Excerpts from a dataset
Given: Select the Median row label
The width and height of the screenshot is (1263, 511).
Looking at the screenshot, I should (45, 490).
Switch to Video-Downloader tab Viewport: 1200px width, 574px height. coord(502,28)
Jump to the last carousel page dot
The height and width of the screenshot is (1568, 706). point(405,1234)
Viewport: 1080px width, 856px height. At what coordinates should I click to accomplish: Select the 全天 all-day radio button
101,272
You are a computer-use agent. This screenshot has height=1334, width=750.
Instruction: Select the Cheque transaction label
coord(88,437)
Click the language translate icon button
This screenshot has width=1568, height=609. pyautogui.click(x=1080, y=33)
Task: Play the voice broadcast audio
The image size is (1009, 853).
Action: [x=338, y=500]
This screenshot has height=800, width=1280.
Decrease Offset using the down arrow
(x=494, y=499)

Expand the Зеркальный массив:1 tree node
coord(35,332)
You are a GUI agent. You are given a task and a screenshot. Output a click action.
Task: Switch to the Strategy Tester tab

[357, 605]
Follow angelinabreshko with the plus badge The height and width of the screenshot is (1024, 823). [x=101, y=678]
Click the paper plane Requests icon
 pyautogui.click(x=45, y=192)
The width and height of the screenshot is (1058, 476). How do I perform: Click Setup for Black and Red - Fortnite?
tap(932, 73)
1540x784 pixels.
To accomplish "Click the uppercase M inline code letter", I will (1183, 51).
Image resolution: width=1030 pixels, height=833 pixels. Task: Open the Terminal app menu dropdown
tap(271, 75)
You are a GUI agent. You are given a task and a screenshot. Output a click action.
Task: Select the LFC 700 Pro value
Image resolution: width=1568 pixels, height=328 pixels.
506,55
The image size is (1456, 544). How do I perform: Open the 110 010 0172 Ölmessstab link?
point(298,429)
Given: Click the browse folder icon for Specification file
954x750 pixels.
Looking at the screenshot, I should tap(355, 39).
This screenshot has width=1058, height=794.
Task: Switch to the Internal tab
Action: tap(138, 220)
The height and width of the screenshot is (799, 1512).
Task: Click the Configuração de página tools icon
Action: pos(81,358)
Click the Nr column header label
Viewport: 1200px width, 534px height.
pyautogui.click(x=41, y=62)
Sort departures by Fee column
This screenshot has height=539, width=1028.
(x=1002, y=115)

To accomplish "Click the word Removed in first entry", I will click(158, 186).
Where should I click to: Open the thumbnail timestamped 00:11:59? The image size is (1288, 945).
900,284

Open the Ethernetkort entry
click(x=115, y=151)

• **Action item**
Exact copies of every record above are required.

• **Exercise output**
Given: Select the Median row label
The width and height of the screenshot is (1263, 511).
Looking at the screenshot, I should (45, 490).
Switch to Video-Downloader tab Viewport: 1200px width, 574px height. coord(502,28)
Jump to the last carousel page dot
The height and width of the screenshot is (1568, 706). point(405,1234)
Viewport: 1080px width, 856px height. At what coordinates should I click to accomplish: Select the 全天 all-day radio button
101,272
You are a computer-use agent. This screenshot has height=1334, width=750.
Instruction: Select the Cheque transaction label
coord(88,437)
Click the language translate icon button
This screenshot has width=1568, height=609. pyautogui.click(x=1080, y=33)
Task: Play the voice broadcast audio
The image size is (1009, 853).
Action: [x=338, y=500]
This screenshot has height=800, width=1280.
Decrease Offset using the down arrow
(x=494, y=499)

Expand the Зеркальный массив:1 tree node
coord(35,332)
You are a GUI agent. You are given a task and a screenshot. Output a click action.
Task: Switch to the Strategy Tester tab

[357, 605]
Follow angelinabreshko with the plus badge The height and width of the screenshot is (1024, 823). [x=101, y=678]
Click the paper plane Requests icon
 pyautogui.click(x=45, y=192)
The width and height of the screenshot is (1058, 476). How do I perform: Click Setup for Black and Red - Fortnite?
tap(932, 73)
1540x784 pixels.
To accomplish "Click the uppercase M inline code letter", I will (1183, 51).
Image resolution: width=1030 pixels, height=833 pixels. Task: Open the Terminal app menu dropdown
tap(271, 75)
You are a GUI agent. You are given a task and a screenshot. Output a click action.
Task: Select the LFC 700 Pro value
Image resolution: width=1568 pixels, height=328 pixels.
506,55
The image size is (1456, 544). How do I perform: Open the 110 010 0172 Ölmessstab link?
point(298,429)
Given: Click the browse folder icon for Specification file
954x750 pixels.
Looking at the screenshot, I should tap(355, 39).
This screenshot has width=1058, height=794.
Task: Switch to the Internal tab
Action: tap(138, 220)
The height and width of the screenshot is (799, 1512).
Task: Click the Configuração de página tools icon
Action: pos(81,358)
Click the Nr column header label
Viewport: 1200px width, 534px height.
pyautogui.click(x=41, y=62)
Sort departures by Fee column
This screenshot has height=539, width=1028.
(x=1002, y=115)

To accomplish "Click the word Removed in first entry", I will click(158, 186).
Where should I click to: Open the thumbnail timestamped 00:11:59? The image size is (1288, 945).
900,284

Open the Ethernetkort entry
click(x=115, y=151)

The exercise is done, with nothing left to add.